Who's Your Dependent Part 3: Qualifying Children
Claiming children can be a tricky thing. Dependent children is one of the things IRS looks closely at every year. There are many laws, and you can use those to your advantage if you know how. Let's dive in and learn about claiming children, and how that affects your taxes.
There are additional tests that must be met to claim the realtives in this category as dependents. All of the following must be true in order to claim your child realative. You may wish to review Part 2 on determining who is your child.
The child lived with you more than 1/2 of the year
Temporary absences do not count against time the child lives with you. Temporary absences include those due to illness, education, business, vacation, or military school. A child who is born or dies during the year is considered to have lived with you for the entire year.
The child did not provide more than 1/2 of their own support
You have to examine where the child's financial support comes from to determine if it is considered provided by them or not. Payments that are not considered provided by the child include (not limited to) foster care payments, scholarship payments, & welfare payments. Social security payments the child recieves whether paid directly to the child or to the child's guardian ARE considered provided by the child. Use the support worksheet to help determine if the chid meets this test.
The child is under 19 (25 if full-time college student), younger than you, or disabled
The age considered is the age of the child on December 31st. To be considered a full-time college student the child must be full-time any part of any 5 calendar months during the year. The child must be younger than either you or your spouse, but not both. Disabled children must be permanently and totally disabled. The IRS defines disabled as a child who "cannot engage in any substantial gainful activity because of a physical or mental condition (and) a doctor determines the condition has lasted or can be expected to last continuously for at least a year or can lead to death." (IRS Pub 17 p. 28)

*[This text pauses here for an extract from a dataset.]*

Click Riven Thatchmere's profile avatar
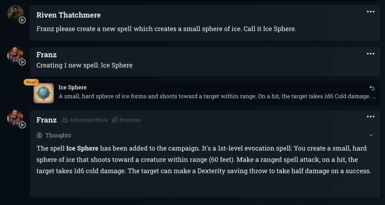385x205 pixels. click(x=15, y=13)
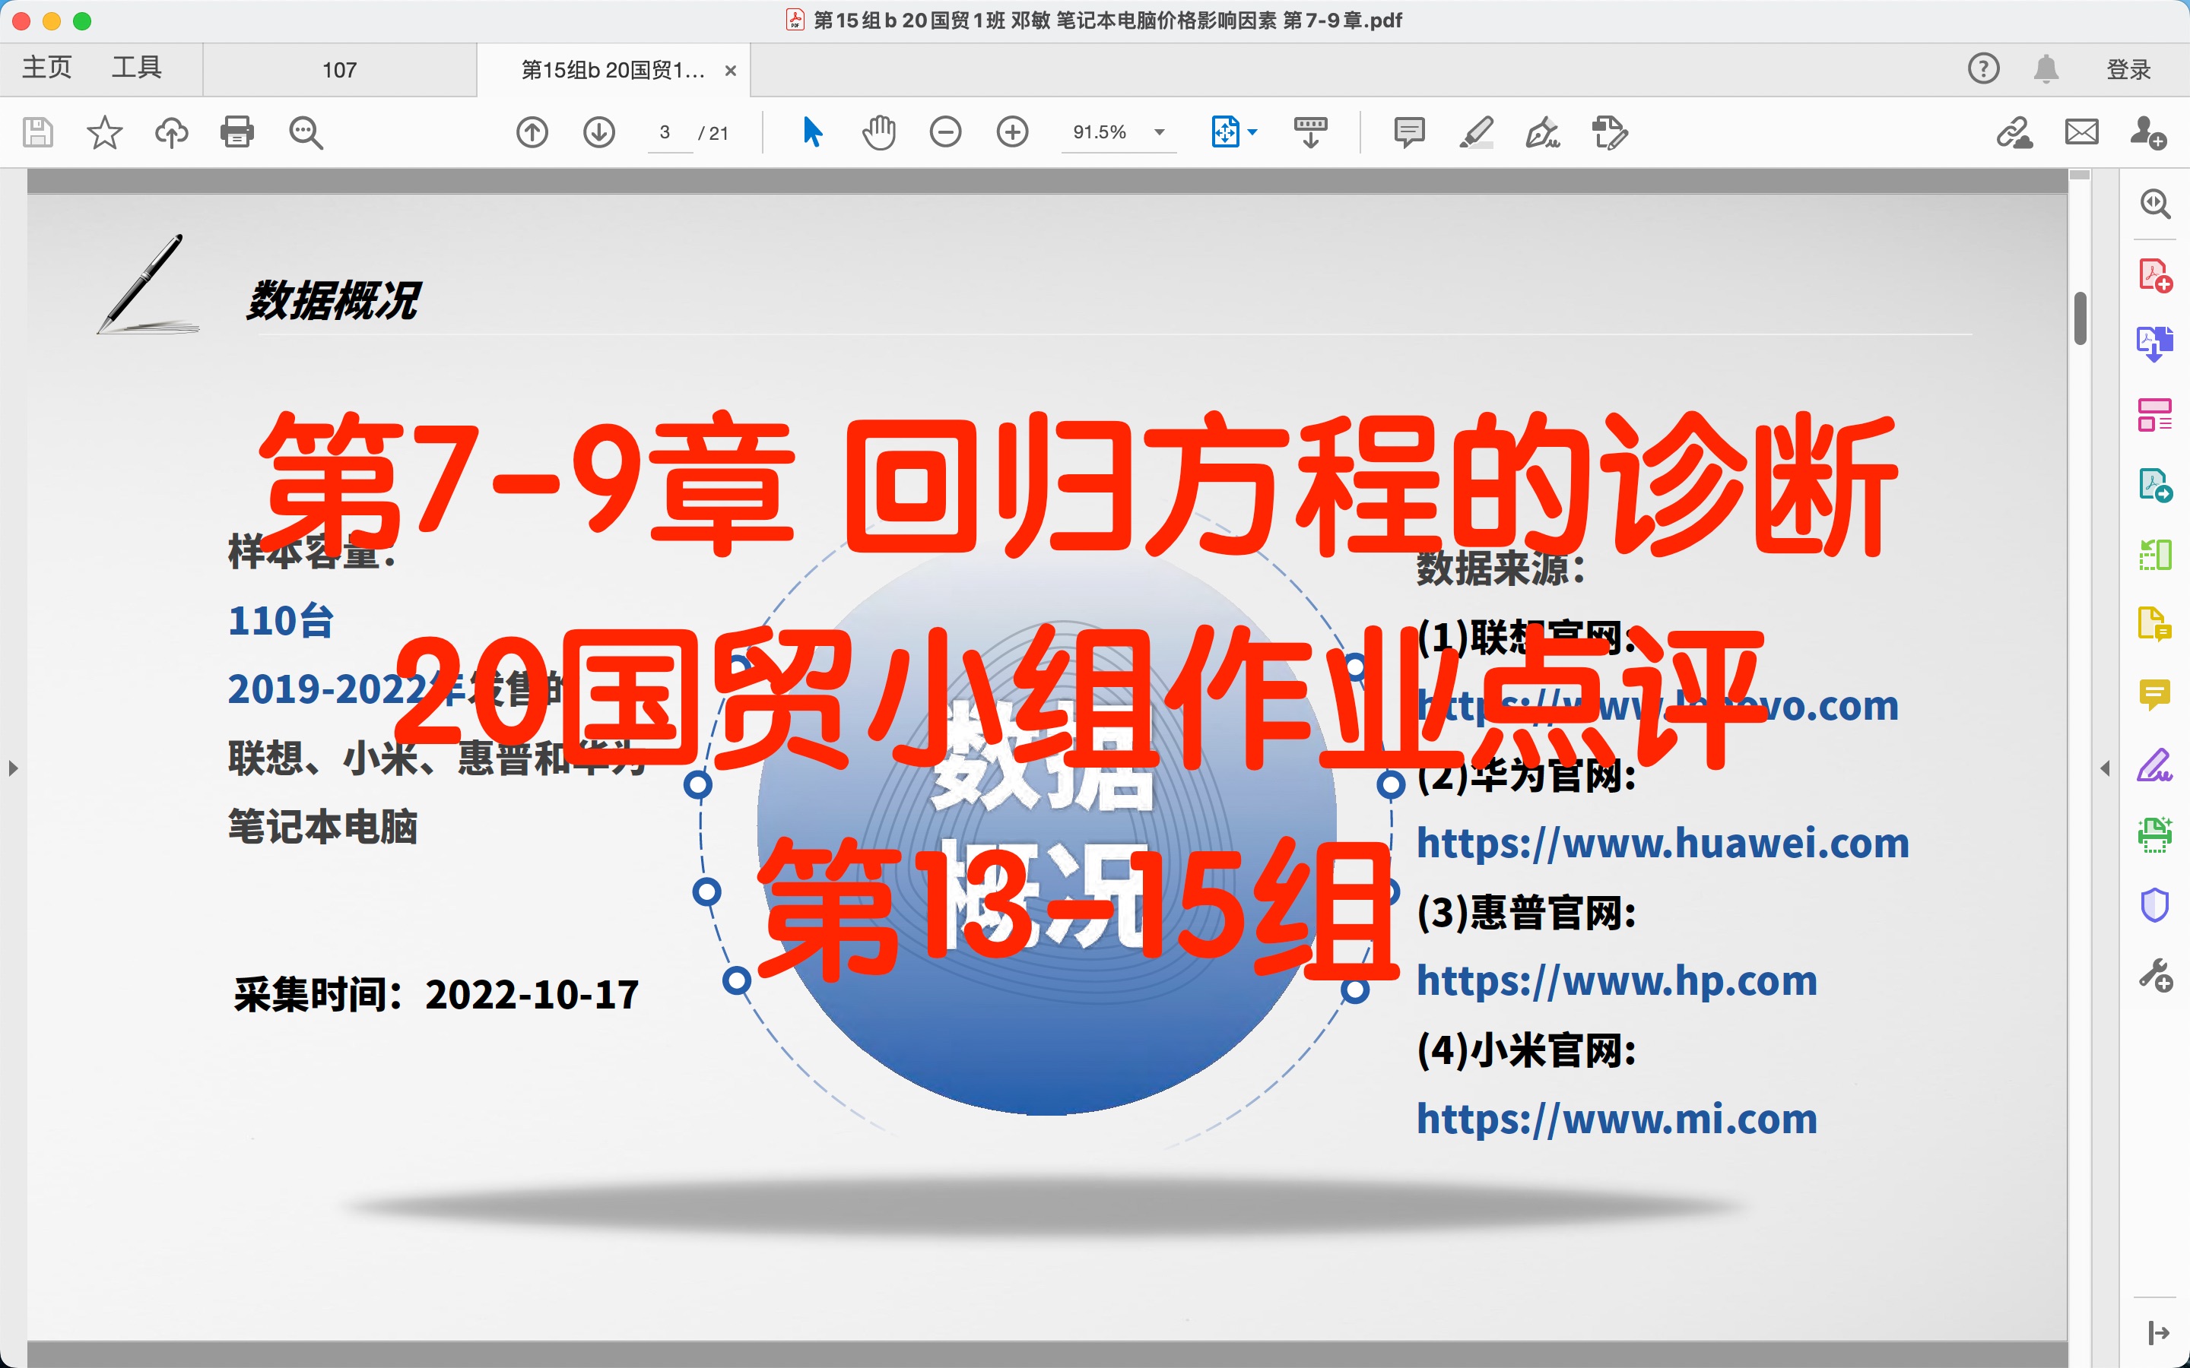Open the Fill & Sign pen tool
Screen dimensions: 2190x1368
[1543, 133]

The child is a U.S. citizen, U.S. resident alien, U.S. national, or a resident of Canada or Mexico. Certain adopted children are excluded from this test.
Contact a professional for more information.

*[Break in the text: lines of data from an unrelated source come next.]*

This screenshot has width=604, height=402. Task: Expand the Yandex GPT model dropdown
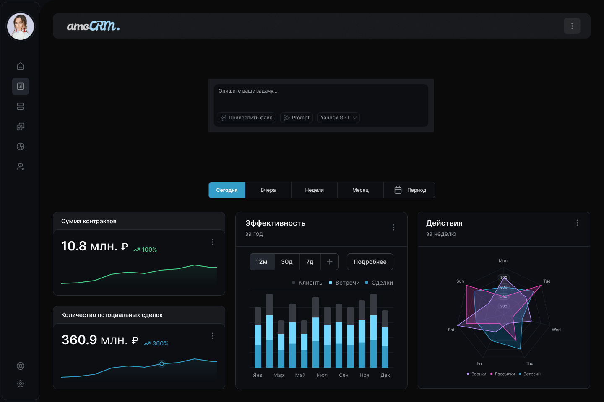(x=338, y=118)
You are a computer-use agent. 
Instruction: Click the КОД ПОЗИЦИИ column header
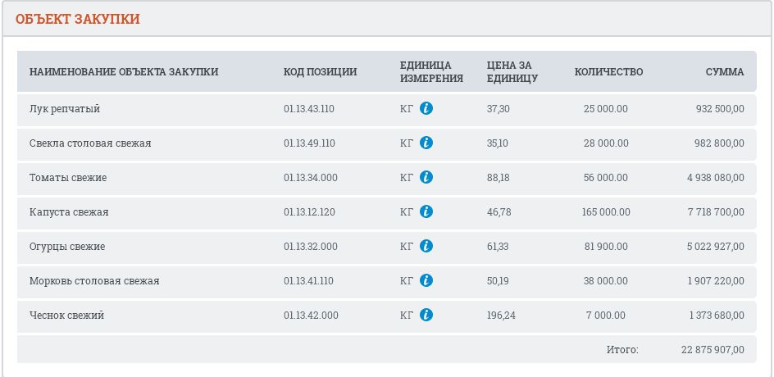point(320,72)
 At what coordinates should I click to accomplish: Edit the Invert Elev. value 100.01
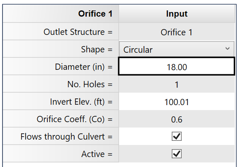pyautogui.click(x=177, y=101)
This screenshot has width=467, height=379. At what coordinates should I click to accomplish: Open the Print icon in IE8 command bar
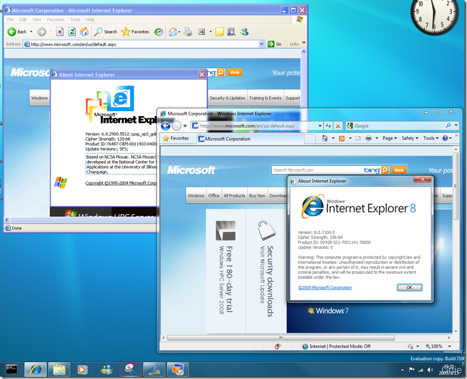click(x=368, y=138)
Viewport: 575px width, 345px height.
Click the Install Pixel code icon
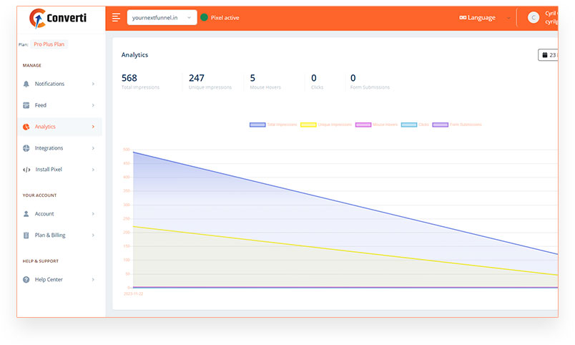pos(26,170)
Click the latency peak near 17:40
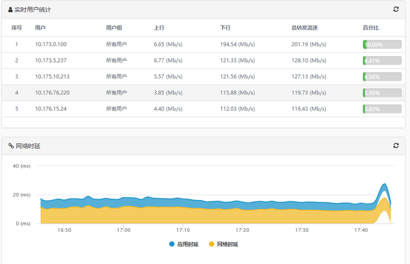This screenshot has height=264, width=410. (384, 185)
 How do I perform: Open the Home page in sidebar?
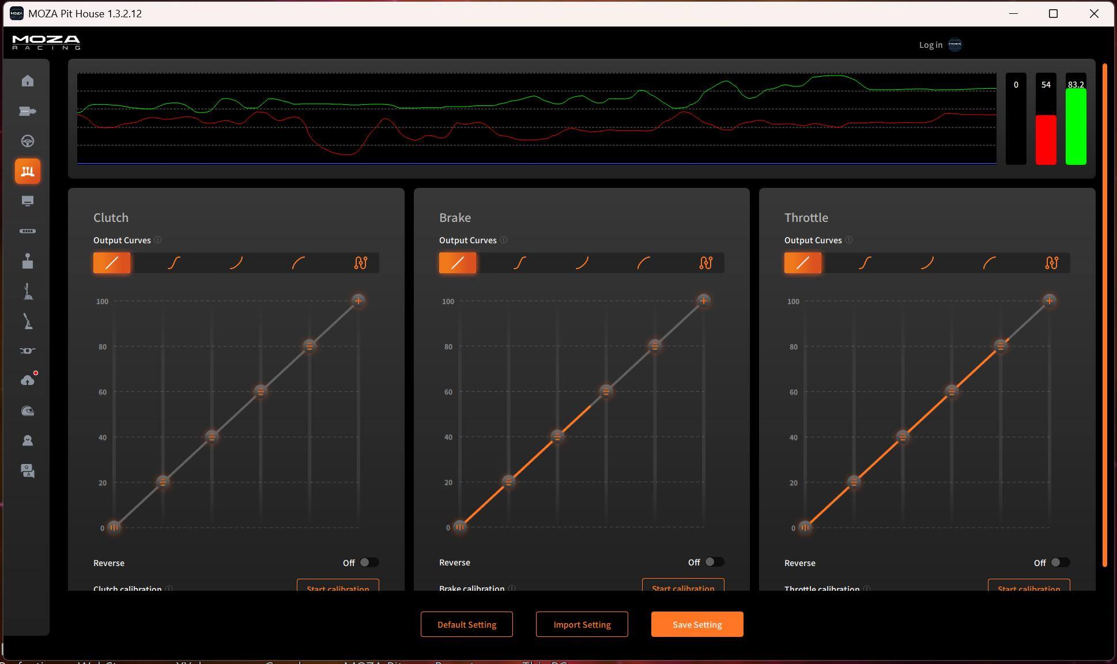coord(27,81)
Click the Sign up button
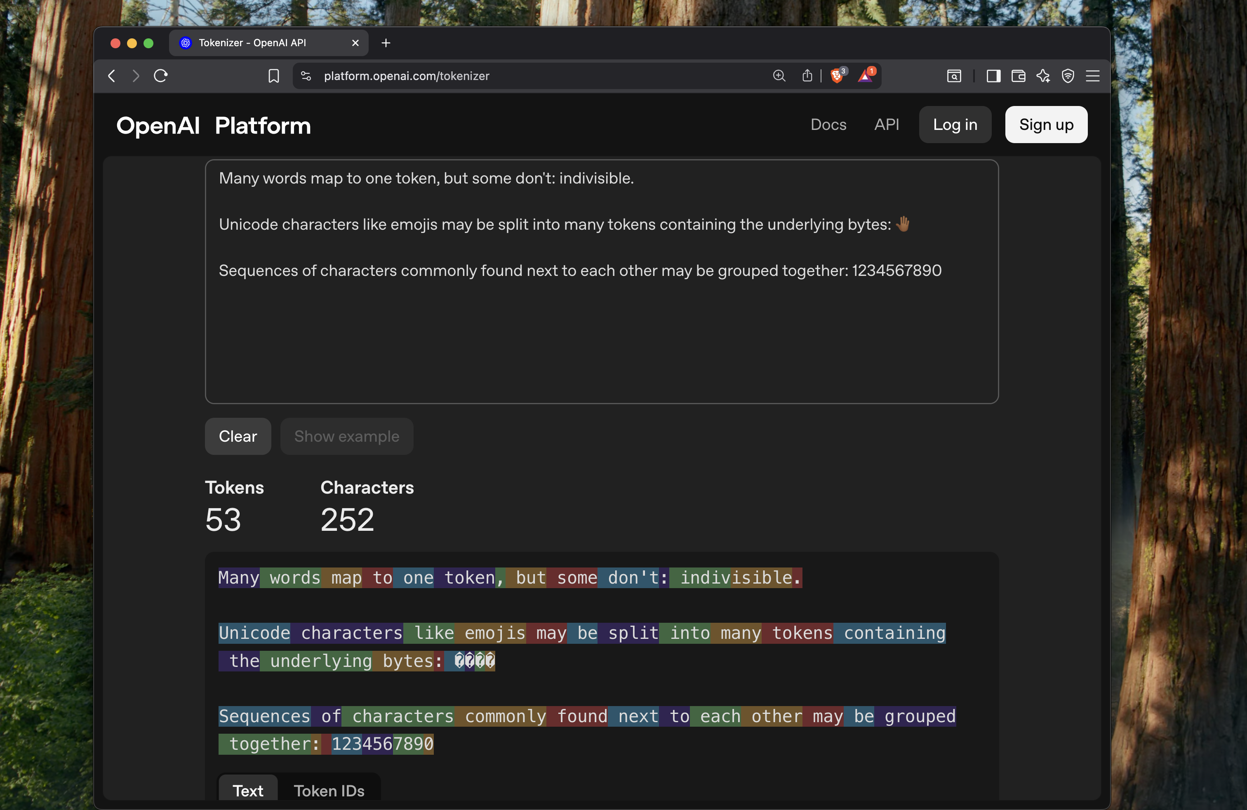 1046,125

The child is not being claimed by another taxpayer who has a higher claim than you (see Part 3 for more on tie-breaker rules)
The child is not filing a MFJ tax return
You can claim your child who files a joint tax return if they have no tax liability and only file to claim a refund.
So, you know that your child can be claimed as YOUR QUALIFYING CHILD DEPENDENT. How does that help your tax return?
There are several additional benefits that go along with claiming a qualifying child, other than the dependency exemption, that you may be able to take advantage of. You have to qualify for each of these benefits seperately, and this will not cover those details, however, you should speak with a tax professional to see if you qualify. The following is a list of the additional benefits that go along with claiming a qualifying child, and their potential values.
Child Tax Credit - up to $1000 per child (non-refundable)
Additional Child Tax Credit - up to $1000 per child minus the Child Tax Credit you were able to use (refundable).
Child & Dependent Care Credit - a percentage of your eligible child care costs up to a maximum of $1,050 for 1 child or $2,100 for 2 or more children.
Head of Household Filing Status - Eligible taxpayers may benefit from a higher standard deduction (than Single Filing Status), resulting in a lowered tax liability.
Education Credits or Deduction - There are several tax benefits for children with eligible college expenses. The amount varies, but can be worth up to $2,500.
Earned Income Credit - This credit is based on your earned income and the number (0 to 3 children) of qualifying children you have. Having a child increases the maximum credit you will recieve. If you do not have a qualifying child it is less likely you will get this credit (though it is not the only factor).
I hope that you have learned something that will help you on your tax return! Happy filing!
You should call a tax professional to be guided through the process if you need help. The information in this article is for informational purposes only, and should not be used as express advice for any one particular individual's tax decisions exclusively. You should always consult your tax advisor as all individuals have unique tax puzzles and the pieces are never the same.